EXERCISE OBJECTIVE:
Each line from the one containing "Given: Skip to previous track" through the last line of the records below is to be set down exactly; the rest stays out.

:: INPUT DATA

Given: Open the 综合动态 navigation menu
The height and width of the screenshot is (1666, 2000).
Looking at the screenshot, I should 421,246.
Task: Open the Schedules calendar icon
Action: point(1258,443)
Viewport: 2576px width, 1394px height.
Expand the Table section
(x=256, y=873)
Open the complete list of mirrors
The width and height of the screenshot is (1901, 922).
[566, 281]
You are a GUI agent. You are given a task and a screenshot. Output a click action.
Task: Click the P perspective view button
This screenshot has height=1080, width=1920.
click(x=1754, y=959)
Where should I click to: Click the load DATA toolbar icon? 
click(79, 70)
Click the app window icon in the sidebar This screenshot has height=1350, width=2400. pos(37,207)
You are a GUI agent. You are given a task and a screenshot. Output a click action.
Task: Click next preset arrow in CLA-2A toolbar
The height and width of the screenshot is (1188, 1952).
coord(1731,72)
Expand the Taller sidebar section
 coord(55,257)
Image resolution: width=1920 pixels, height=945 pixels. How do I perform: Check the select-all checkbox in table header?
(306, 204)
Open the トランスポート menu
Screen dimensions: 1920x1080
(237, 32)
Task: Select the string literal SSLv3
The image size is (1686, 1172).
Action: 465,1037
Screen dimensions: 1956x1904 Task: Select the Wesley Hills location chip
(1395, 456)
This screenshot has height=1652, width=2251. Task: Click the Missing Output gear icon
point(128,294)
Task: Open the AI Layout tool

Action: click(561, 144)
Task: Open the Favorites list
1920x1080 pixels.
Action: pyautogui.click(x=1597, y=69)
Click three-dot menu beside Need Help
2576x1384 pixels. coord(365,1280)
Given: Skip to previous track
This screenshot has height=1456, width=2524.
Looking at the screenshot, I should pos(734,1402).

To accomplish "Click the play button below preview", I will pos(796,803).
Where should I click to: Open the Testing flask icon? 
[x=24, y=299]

::::

REPLY:
Given: Skip to previous track
This screenshot has height=1456, width=2524.
Looking at the screenshot, I should pos(734,1402).

To accomplish "Click the play button below preview", I will pos(796,803).
Where should I click to: Open the Testing flask icon? 
[x=24, y=299]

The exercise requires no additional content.